Parts of the plan align with Dental for All’s commitments: universal health coverage, equal access to oral health services for all and considering adult dental care as a human right. It notes, “There is no sensible reason for oral health issues not being considered as part of general health.”
However, the association says although it supports universal health coverage, this “does not suggest free coverage for all health interventions, regardless of cost, as this is not sustainable”.
Its policy director, Robin Whyman, said in a recent interview the association supports free dental care being extended to 18-24-year-olds, but has not yet supported going further.
Māori-led care
On our road trip, we saw across the country that Māori health providers, in particular, are already moving to deliver oral healthcare – often for free – for community members. In an event we held at the Ngāti Hine Health Trust in Whangārei, the trust’s chief executive announced it was reopening its dental service. Other services in the Far North and on the East Coast are scoping oral health provision options.
Emeritus Professor John Broughton, co-founder of Te Ao Mārama /the Māori Dental Association, spoke of the need for a network of community clinics and mobile dental services across the motu.
Broughton was also instrumental in the funding of a pilot Māori oral health service under a National-led government in the late 1990s. As a member of the then-Māori Health Commission, Broughton (Ngāti Kahungunu Ki Heretaunga, Ngāi Tahu) presented then-Māori affairs minister Tau Henare with an action plan, Oranga Niho. It was simple: a dentist and dental therapist working together as part of an existing Māori provider.
Henare supported the proposal, funding was provided in the 1999 Budget, and a contract for the new service was awarded to Te Taiwhenua o Heretaunga in Hastings. But successive governments have not built on these foundations.
Accessible care is provided in the oral health clinic at Auckland University of Technology, and in clinics at Otago’s dentistry faculty in Dunedin, which does more than 60,000 patient treatments a year, as well as in some community oral health centres, such as the Canterbury Charity Hospital.
These services fall short of nationwide care, even if momentum does appear to be building in Māori-led and community oral healthcare.
When the UK’s National Health Service was set up in 1948, free basic dental care was included in the scheme. The NHS was built following the example set by Welsh local health services. Could the New Zealand oral health service follow a similar path, building on local, often Māori-led, momentum?

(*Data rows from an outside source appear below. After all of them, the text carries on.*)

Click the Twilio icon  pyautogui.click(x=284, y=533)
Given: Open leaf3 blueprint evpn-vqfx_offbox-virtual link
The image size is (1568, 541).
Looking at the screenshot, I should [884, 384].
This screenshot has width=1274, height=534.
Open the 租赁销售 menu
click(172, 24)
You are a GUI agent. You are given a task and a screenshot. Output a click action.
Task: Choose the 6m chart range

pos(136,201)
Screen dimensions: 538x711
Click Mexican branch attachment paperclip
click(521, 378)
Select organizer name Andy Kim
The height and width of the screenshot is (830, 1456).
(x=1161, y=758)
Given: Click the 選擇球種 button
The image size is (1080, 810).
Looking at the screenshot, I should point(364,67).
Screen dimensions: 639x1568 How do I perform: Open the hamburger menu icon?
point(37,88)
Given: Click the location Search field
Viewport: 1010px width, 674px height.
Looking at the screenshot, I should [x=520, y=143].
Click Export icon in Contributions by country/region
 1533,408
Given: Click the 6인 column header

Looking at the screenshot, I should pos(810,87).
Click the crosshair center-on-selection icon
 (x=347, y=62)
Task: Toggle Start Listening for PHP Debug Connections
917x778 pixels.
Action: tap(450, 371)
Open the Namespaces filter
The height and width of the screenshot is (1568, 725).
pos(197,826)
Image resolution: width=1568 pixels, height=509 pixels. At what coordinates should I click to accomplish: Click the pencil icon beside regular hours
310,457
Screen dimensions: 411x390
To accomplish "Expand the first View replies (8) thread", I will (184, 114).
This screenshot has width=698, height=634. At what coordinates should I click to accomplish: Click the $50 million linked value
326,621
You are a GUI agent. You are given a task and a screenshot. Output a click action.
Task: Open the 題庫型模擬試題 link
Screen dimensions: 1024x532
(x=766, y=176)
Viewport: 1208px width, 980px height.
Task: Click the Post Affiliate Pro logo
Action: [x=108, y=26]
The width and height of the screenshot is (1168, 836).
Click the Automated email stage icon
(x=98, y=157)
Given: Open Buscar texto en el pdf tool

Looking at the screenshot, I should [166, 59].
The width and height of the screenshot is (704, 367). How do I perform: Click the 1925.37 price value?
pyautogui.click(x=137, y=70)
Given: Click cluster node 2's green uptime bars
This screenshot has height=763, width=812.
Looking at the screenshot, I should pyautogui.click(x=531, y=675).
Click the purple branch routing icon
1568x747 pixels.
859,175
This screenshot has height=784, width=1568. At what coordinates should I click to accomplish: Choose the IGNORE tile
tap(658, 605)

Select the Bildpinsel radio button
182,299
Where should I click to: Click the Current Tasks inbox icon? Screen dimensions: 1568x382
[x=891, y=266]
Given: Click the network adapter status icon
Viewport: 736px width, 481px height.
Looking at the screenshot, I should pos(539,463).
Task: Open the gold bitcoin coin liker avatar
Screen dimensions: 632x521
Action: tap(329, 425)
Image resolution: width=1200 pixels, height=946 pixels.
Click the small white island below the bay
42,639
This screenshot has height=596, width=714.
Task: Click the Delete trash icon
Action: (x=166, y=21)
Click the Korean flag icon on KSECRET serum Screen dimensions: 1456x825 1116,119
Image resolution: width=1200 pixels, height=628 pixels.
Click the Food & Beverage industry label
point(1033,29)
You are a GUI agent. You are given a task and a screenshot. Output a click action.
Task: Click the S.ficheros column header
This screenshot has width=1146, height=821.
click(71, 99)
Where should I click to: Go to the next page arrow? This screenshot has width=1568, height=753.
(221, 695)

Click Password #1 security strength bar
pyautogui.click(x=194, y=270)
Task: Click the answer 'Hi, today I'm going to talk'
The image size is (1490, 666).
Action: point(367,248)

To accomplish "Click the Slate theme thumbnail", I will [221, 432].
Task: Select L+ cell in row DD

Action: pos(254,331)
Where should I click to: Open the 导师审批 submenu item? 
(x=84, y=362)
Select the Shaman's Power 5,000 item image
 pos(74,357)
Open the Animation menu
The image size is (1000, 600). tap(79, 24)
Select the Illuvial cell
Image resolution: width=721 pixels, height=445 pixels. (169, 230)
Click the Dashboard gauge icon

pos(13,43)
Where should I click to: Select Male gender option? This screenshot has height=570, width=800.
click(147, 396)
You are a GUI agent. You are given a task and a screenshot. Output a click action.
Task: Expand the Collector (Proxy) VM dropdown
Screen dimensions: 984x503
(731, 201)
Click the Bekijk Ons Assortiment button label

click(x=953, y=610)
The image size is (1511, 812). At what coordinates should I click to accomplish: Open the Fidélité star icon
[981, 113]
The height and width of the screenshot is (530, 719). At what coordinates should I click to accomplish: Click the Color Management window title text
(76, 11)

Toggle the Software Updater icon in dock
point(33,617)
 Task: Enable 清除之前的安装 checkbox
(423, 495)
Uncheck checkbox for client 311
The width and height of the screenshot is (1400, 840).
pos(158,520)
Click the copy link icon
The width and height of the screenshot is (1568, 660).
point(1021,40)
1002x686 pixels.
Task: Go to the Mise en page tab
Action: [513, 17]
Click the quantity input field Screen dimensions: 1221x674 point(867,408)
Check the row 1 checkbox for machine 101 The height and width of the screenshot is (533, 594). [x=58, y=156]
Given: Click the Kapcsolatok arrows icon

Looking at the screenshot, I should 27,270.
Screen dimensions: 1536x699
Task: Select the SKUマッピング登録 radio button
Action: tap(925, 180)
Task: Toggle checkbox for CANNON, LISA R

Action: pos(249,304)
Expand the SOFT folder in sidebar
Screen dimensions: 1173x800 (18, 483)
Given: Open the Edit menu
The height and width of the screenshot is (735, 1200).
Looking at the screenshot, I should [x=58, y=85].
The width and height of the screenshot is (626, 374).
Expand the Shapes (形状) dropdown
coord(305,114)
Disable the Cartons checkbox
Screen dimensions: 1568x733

One way of thinking about Dental for All is as a fix to a glitch programmed into our public healthcare system from the start.
Ring of confidence
Back in Karitāne, it’s late afternoon and the volunteers begin to wrap up their work. Patients leave the makeshift clinic with relief written on their faces, sometimes even smiles. It’s a vivid reminder of how closely connected oral health is to a person’s confidence. Children who’ve been playing on the lawn outside make their way, reluctantly, back to cars to head home. Inside the clinic, the oral health workers are tired but buoyed by the day – 21 adults have been seen and treated.
The day closes with karakia, and the dental chairs and equipment are packed up. The whole day – with ease of access, all members of a family treated together, committed oral health workers in a safe and welcoming venue – is a glimpse of a world to come, which could yet be within our grasp.
One way of thinking about Dental for All is as a fix to a glitch programmed into our public healthcare system from the start. It’s repair work: filling a gap in the system that should never have been left there. But maybe a better way of thinking about it is more positive: it’s a realisation of the promise of public healthcare in 1938 that was never completely implemented. It continues the work of the founders of our welfare state – work that was never quite finished.